NORWAY — If it is Wednesday in Norway, free lunch awaits anyone willing to roll up their sleeves and volunteer on various community projects at Lights Out Gallery on Tannery Street.
Meals to feed volunteer crews are prepared by artist and Norway resident Georgia Ryan, who is working at at the gallery through an Americorps VISTA program. Last week on Community Wednesday, she served an enchilada casserole with fresh avocados, cabbage and jalapeno.
“We would love for more volunteers on our Community Wednesdays,” Lights Out Executive Director Daniel Sipe said. “There are things happening in this building all the time.”

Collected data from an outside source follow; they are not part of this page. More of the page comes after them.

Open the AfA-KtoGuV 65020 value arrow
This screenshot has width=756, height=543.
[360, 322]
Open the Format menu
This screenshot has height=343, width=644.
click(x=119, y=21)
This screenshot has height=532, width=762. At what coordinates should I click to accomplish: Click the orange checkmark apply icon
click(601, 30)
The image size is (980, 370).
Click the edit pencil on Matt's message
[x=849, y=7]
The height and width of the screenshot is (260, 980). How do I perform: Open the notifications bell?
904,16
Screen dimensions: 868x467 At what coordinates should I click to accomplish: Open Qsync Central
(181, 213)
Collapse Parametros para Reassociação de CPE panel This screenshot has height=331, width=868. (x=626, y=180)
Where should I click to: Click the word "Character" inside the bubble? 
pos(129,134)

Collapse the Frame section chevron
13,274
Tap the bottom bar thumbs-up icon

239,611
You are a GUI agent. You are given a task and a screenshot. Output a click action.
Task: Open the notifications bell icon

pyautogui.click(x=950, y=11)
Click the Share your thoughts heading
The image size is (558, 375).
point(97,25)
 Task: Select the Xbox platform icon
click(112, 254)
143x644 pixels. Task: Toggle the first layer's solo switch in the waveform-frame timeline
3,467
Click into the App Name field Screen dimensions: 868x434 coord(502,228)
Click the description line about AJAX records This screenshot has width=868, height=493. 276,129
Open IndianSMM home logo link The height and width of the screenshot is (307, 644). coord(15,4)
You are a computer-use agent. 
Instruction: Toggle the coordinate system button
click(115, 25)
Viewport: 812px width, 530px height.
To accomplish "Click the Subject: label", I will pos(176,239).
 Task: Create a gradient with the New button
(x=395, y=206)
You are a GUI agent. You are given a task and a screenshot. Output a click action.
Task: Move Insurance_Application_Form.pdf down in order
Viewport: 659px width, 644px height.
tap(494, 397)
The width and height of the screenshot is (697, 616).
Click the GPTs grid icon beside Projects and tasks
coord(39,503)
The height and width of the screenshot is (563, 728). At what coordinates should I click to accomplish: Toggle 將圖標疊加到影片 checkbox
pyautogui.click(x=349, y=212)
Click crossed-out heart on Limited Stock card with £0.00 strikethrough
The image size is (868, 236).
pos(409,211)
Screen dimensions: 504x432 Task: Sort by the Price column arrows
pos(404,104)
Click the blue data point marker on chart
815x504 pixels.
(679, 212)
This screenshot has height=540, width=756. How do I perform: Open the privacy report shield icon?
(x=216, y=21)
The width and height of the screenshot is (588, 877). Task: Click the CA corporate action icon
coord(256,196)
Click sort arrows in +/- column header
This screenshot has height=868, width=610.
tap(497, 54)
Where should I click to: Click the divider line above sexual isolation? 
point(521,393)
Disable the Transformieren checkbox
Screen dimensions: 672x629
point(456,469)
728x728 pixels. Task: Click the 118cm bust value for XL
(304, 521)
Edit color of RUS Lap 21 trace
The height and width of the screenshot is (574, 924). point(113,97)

Current projects include final preparations on the second-floor dance studio, building out a woodworking shop in the basement, or assisting with a public art commission by the University of Southern Maine.
In progress
The continuing art project is the work of artists and partners Pamela “Posey” Moulton and Roy Fox of Bridgton. Appropriately dubbed “Tangle,” the interactive sculpture is being constructed from discarded commercial fishing gear collected by Portland Harbor fishermen.
Moulton also serves on Lights Out Gallery’s board of directors.
Design and construction of Tangle follows the similar installation of “Pinky,” three sculptures residing at Payson Park in Portland.
For her materials, Moulton salvages tons of rope, cable and netting collected through a Gulf of Maine Lobster Foundation turn-over program. The plastic gear begins to degrade over time and the program is a way for fishermen to dispose of their no longer viable gear.
An environmental artist and educator, it is up to Moulton to retrieve what she needs from mounds piled on Portland’s working waterfront. It takes excavators to break into the refuse so she can sort and move it to her storage barn in Bridgton.
She said her most recent “haul” of recovered gear was about nine tons. The first project she utilized fishing gear for weighed an estimated 30 tons.
“It’s a disgusting, black blob,” she explained of their starting point. “It’s filled with dead fish and trash, it’s tangled and pretty hideous. I have to rent a box truck to get it to my studio.
“Then we have to cut it all into pieces, separate it from weights and any wire cable, and clean it,” which means power washing, often in a bay at self-serve car washes.
It takes many hands to prepare underwater fishing gear for a future as three-dimensional art. Students in the graphic design program at Oxford Hills Tech School have helped pull and cut it into workable pieces, and are currently helping to paint Tangle.
“Tangle is an immersive sculpture,” Moulton explained. “When you walk into it, it’s a different feeling than outside of it. It’s meant to be like a living organism, like mycelium, that grows from the ground. And tangle is an old Nordic word for seaweed, which connects it to [the ocean] where it comes from.”
Last Wednesday two artists and Community Wednesday volunteers worked alongside Fox and Moulton on Tangle, Kat Grier and Ronnie Wilson.
“I’m here to be a part of something in my community,” Grier said as she applied primer to columns of netting and rope. “I kind of knocked on the door and asked if there was anything I could do in the art gallery. Posie happened to be here. It’s such a great project.”
Moulton and Fox anticipate that Tangle will be ready for delivery to USM early next year.
Rebuild, renovate
Upstairs, the dance studio floor has been installed and after various code improvements are done the studio will be ready to open. Remaining tasks include insulation, drywall, and fireproof door installations. Bancroft Contracting is donating an exterior stair entry, valued at $80,000, that will provide access to the studio as well as the first-floor’s eventual mobile workspace.
In the basement, numerous windows have been installed to provide natural light. Volunteers will continue interior renovations to build out the workshop, using tools and equipment donated to Lights Out by Mary Llewellyn in honor of her late husband Ben after she read about the gallery in an Advertiser Democrat article.
A future phase at Lights Out will be renovating space for community office use, with cubicle workstations, internet access and conference room. There will also be a maker’s retail section set up at the gallery.
“They do so many great things here,” Moulton said. “We want kids to come in and be a part of this.”
“This looks like a closed up factory with yellow doors,” Sipe said. “But there is a community that is really thriving inside. The amount of work that happens here, we want people to know about it and we welcome them to come in and be a part of it.”